Disability Act 2006: talks about the rules and guidelines that disability services have to follow. The Act talks about things like the rights and responsibilities of people with disabilities and rules for services. (Applies to Victoria only)

Disability Support Register: is a system that records information about a person’s support needs. This helps keep track of who needs what so that when services and resources become available, they can be given to people in a way that is fair and happens more quickly.

Easy English: An Easy English document is one that is written in simple and plain language so that it is easy to understand. More documents that are produced by the Government are now being offered in Easy English.

Evaluation: The process used to describe the process of measuring the value or worth of a program or service.

Formal Supports: are those that people pay for. Formal supports might be community-based (like paying for house-cleaning through a local council) or might be disability specific (like paying for a support worker).

Guardian: A person who has been given the legal power to make important personal decisions on behalf of another adult. This might include decisions about where the person should live or what kind of health care and services the person should have.

Independent living training service: provides support to people who want to gain skills and confidence in a range of activities, which will allow them greater independence and control in their day-to-day lives.

Informal supports: Supports offered by family and friends and others in the community.

Local Area Coordinators (LAC): work to increase community inclusion and support people with disabilities. They connect participants with mainstream services and local, community based supports and help participants to realise their plan by building individual and informal support capacity. They provide information to those people who are not eligible as participants of NDIS about other appropriate services.

Outcome: A measurable positive change in the well-being of a participant supported through NDIS which is attributable to the interventions or services they have received.

Participant: a person with a disability who is eligible to receive care and support through the National Disability Insurance Scheme and who is utilising, or who has utilised, a service.

Planner: A NDIS Planner works with participants to identify support needs including access to mainstream supports and community life to enable a good life and enable progress with the participant’s goals and aspirations.

Policies and Procedures Manual: talks about how a service should run. It should also have information available about how the service will respond in certain situations such as when someone makes a complaint.

Power of Attorney: A document by which a person appoints someone else, usually a trusted family member or friend, to act as their agent with authority to deal with and manage their property and other financial affairs.

Registered Disability Service Providers are agencies that are funded by DHS to provide services for people with a disability.
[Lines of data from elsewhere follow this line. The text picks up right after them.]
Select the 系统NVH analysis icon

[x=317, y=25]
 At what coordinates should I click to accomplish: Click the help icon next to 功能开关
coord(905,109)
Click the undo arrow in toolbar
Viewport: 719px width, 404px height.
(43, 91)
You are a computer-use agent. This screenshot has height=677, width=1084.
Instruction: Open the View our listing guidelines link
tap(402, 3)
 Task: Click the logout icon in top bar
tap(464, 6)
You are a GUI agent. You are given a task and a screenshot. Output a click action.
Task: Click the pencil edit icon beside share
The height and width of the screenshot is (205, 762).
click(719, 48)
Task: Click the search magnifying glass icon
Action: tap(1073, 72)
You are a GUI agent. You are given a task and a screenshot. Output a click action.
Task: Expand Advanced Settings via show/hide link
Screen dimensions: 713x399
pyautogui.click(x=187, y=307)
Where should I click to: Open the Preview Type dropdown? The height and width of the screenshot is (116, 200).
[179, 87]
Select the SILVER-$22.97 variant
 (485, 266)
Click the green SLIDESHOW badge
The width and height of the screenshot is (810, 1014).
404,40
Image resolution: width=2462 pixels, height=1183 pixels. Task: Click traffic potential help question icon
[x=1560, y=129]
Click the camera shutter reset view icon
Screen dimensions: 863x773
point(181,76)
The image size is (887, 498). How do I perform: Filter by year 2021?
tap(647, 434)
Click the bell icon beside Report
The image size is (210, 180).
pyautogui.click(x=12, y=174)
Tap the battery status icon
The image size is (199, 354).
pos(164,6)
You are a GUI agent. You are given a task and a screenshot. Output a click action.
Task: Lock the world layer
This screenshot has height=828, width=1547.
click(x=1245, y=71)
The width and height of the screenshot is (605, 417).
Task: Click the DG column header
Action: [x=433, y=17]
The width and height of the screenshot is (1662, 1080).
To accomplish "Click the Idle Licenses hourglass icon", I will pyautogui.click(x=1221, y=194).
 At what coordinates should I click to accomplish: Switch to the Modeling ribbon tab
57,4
These services must follow the guidelines in the Disability Act 2006. A list of all registered services can be found on the Department website. It is called the Register of Disability Service Providers. (Applies to Victoria only)

Residential Care: is provided to people with a disability who cannot live independently at home and who have been assessed as needing this care.

Respite: Respite care services help carers take breaks from their caring role. A range of respite care services are available, including respite in the person’s home, in a day care centre in the community or in a residential facility. Respite can be provided by family members, friends, neighbours or trained workers.

Self-determination: The entitlement of people to have control over their destiny and to be treated respectfully – it is founded in International Rights law.

Service provider: Organization, business or individual that offers service to others in exchange for payment.

Support Plan Review: Is the process of looking at a current support plan to see if there need to be any changes. This should happen at least every three years, or a participant can ask NDIS to have a review at any time.